Stored items
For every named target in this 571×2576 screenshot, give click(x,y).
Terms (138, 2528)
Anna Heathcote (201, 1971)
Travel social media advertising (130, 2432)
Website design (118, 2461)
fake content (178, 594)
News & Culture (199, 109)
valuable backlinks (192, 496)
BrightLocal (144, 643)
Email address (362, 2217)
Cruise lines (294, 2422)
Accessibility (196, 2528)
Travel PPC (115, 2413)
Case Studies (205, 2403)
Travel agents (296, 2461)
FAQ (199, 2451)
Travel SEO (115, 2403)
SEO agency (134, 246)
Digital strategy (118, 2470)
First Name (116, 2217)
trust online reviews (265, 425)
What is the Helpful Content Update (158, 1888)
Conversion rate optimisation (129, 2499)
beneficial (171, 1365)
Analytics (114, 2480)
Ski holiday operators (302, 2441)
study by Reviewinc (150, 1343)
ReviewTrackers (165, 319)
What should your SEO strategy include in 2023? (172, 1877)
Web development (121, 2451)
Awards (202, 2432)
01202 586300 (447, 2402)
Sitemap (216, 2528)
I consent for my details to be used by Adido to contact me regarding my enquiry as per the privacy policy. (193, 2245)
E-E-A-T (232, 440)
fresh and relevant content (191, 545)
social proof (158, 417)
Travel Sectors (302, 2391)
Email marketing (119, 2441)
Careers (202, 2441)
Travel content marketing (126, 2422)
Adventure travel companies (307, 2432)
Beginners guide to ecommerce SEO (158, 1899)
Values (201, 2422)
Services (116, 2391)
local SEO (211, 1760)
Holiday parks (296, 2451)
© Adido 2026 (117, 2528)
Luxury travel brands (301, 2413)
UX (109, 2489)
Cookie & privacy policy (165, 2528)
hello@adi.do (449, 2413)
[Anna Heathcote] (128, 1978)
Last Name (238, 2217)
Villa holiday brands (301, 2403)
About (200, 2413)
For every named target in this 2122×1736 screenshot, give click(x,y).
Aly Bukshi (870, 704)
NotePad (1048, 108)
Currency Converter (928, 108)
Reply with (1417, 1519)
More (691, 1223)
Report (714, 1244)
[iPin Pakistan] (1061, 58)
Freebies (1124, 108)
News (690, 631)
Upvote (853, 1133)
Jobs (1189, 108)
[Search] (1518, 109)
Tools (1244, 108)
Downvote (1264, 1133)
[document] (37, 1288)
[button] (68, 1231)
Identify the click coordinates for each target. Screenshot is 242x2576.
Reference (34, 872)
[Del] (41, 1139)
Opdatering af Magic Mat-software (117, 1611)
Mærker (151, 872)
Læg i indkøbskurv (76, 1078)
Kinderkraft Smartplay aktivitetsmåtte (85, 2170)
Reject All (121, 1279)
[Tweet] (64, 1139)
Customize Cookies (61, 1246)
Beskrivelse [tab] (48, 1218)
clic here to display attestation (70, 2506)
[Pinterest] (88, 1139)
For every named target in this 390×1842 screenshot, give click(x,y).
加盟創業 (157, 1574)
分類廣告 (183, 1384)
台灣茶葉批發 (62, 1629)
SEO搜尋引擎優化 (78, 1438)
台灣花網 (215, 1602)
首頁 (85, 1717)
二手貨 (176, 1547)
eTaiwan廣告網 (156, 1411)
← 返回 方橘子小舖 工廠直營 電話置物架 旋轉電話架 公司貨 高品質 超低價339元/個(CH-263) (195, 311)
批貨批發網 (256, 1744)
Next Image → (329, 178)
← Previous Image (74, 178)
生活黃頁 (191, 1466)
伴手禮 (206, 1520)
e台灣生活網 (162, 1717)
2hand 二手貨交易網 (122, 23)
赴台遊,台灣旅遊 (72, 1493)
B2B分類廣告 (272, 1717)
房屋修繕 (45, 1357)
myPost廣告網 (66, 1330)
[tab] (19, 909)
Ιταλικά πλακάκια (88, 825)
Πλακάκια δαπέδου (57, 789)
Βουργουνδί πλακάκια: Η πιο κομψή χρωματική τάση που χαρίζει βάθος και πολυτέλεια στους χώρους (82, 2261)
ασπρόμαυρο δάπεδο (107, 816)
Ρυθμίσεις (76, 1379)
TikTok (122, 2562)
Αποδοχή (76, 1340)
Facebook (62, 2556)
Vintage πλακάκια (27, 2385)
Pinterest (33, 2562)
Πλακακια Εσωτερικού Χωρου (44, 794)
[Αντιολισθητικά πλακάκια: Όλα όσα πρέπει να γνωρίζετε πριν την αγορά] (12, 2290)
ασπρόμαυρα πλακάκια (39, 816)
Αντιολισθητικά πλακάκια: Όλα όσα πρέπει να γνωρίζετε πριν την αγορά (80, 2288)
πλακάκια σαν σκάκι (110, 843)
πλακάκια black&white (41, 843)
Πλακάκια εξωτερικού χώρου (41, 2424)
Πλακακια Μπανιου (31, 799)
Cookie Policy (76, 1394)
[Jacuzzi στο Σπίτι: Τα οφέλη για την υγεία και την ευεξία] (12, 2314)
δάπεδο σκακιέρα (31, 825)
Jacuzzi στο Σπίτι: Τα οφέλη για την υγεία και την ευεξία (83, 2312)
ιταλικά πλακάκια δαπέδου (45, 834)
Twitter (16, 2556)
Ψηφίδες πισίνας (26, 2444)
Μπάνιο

• **Work order**:
Among the entries above, the line containing "[Search] (1518, 109)", the line containing "Læg i indkøbskurv (76, 1078)", and all lines between them are to be restated word for word; nothing else belongs in the reply.

• **Response**:
[Search] (1518, 109)
Tools (1244, 108)
Downvote (1264, 1133)
[document] (37, 1288)
[button] (68, 1231)
Identify the click coordinates for each target. Screenshot is 242x2576.
Reference (34, 872)
[Del] (41, 1139)
Opdatering af Magic Mat-software (117, 1611)
Mærker (151, 872)
Læg i indkøbskurv (76, 1078)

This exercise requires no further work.